(Records supplied)
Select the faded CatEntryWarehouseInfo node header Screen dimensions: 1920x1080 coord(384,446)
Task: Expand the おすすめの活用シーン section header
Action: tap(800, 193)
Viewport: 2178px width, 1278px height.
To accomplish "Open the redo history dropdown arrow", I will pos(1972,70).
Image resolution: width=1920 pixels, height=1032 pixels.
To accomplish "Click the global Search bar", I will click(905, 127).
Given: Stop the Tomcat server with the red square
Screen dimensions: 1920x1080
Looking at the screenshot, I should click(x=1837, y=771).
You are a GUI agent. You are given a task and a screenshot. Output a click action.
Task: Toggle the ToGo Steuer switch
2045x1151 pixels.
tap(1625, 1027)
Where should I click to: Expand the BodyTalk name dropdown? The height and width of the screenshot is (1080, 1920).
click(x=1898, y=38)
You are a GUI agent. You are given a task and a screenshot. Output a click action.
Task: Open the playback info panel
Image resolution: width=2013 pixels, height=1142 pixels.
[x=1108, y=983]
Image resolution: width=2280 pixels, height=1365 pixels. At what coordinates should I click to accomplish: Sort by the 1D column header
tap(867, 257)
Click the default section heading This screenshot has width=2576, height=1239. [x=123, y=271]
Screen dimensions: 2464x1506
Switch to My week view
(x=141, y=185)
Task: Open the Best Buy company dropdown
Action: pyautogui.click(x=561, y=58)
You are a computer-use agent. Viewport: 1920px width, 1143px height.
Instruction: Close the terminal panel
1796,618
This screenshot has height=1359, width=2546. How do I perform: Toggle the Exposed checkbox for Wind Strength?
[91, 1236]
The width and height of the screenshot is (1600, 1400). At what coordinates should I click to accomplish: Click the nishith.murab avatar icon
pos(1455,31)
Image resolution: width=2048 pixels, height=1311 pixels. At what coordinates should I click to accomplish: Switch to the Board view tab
(End Records supplied)
# [The problem]
Compute how many lines of the records above hold the string "Viewport". Give the number with no other output.

# [Exercise answer]
2